O machismo de José Serra


29/10/2010


via blog viomundo


Já era de conhecimento público o machismo de José Serra. Em 2009, FHC descreveu Serra para a revista Piauí:
“Antes de decidir, ele ouve bastante gente, mas leva mais a sério as mulheres. Como o Serra é muito competitivo, qualquer conversa dele com um homem tende a se tornar um embate. E com as mulheres ele acha que não tem competição”.
FHC
Essa visão de superioridade masculina sobre as mulheres marca os comentários de José Serra. Ele reproduz o cânone machista que inferioriza a mulher, retira dela a autonomia e a transforma em objeto de seus interesses políticos.

José Serra flerta com jornalista quando está sendo entrevistado. E mesmo se dizendo cristão devoto, afirma que na política pode-se ter amantes, desde que seja de forma discreta.

Ele não tem pudor em usar e descartar mulheres na campanha, mesmo que sejam parentes. Colocou a esposa para atacar Dilma falando de aborto. Confrontado sobre esses ataques durante debate televisivo, optou por se calar ao invés de explicar a situação ou defender o posicionamento da esposa. Quando veio a público que Monica e José Serra haviam feito um aborto, Monica foi afastada da campanha.

Ele também usou a filha Veronica: trouxe a público a quebra de sigilo fiscal de Veronica, ocorrida em 2009, acusando o PT de ser o responsável pela quebra de sigilo. No entanto, a quebra de sigilo resultou de disputa entre tucanos mineiros e paulistas. Assim que começaram a divulgar a responsabilidade dos tucanos, e irregularidades sobre Veronica a respeito de quebra de sigilo de brasileiros se tornaram matéria de capa na Carta Capital, Veronica foi convenientemente tirada de foco.

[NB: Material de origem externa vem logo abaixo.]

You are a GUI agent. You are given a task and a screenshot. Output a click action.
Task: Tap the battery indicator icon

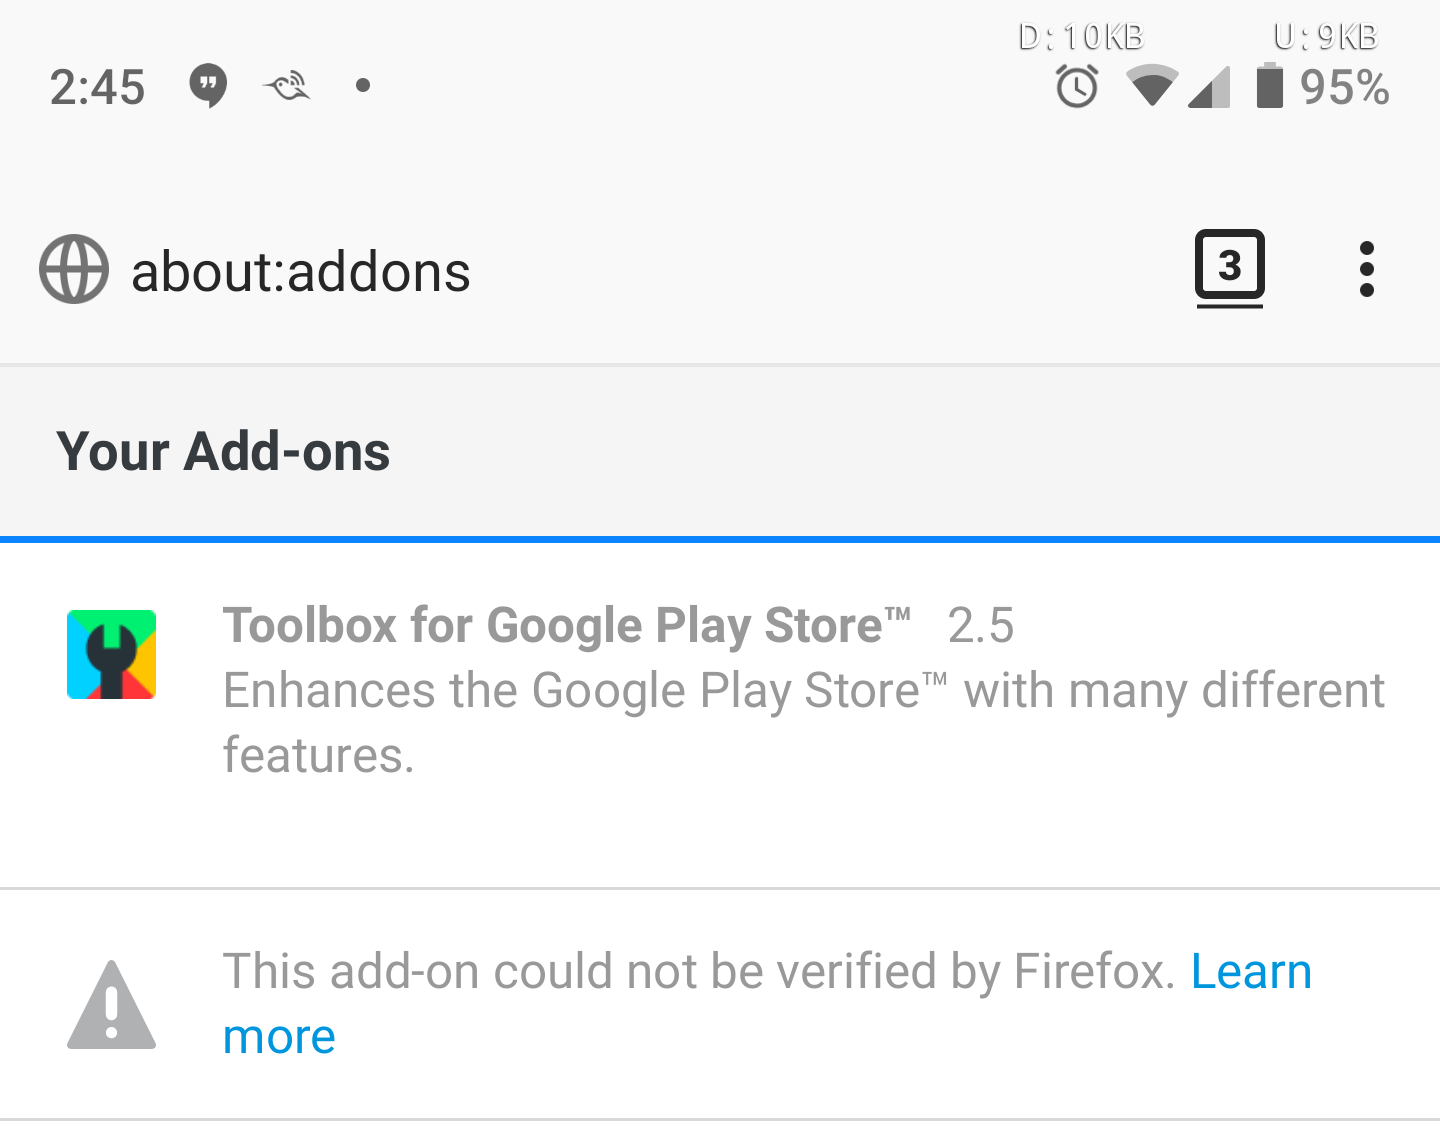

A última pérola machista aconteceu ontem, 28/10/2010. Em Uberlândia, José Serra afirmou:
“Se você é uma menina bonita, tem que conseguir 15 votos. Pegue a lista de pretendentes e mande um e-mail. Fale que quem votar em mim tem mais chance com você”.
 José Serra
Com isso, ele está sugerindo que função de mulher ser cabo eleitoral, manipulando “pretendentes” (vocabulário do século XIX!), trocando atenção masculina por votos. Em resumo: agir como prostituta, não para obter dinheiro e se sustentar, mas para obter votos para ele. No Twitter, Serra foi duramente criticado e recebeu a hashtag SerraCafetao, que está tendo grande repercussão.

Atenção para o “menina bonita“, que descarta, de uma vez só, as mulheres adultas e as mulheres feias (quem define “feiúra”, se beleza não é um padrão universal?) José Serra está reforçando a misoginia e deixando evidente o contexto machista de toda a campanha eleitoral tucana: papel de mulher é ser bonita, obediente e disposta a favores sexuais em nome de um candidato.

Outros episódios serristas podem ser elencados, como a constante tentativa de desqualificar em termos machistas a candidata Dilma Rousseff.

Fica claro que, para José Serra, lugar de mulher é sob as ordens dele. Ele até ouve os conselhos (será que ouve críticas também?) das mulheres, e depois as deixa em segundo plano, retirando-as do limbo somente quando necessário para atingir fins políticos. Se não os atinge, elas são descartadas e ignoradas.

Fato: José Serra é machista. Ao expor seu machismo continuamente, acaba por perder o respeito das mulheres que têm autonomia, que não querem ser manipuladas, que se recusam a agir como prostitutas eleitorais.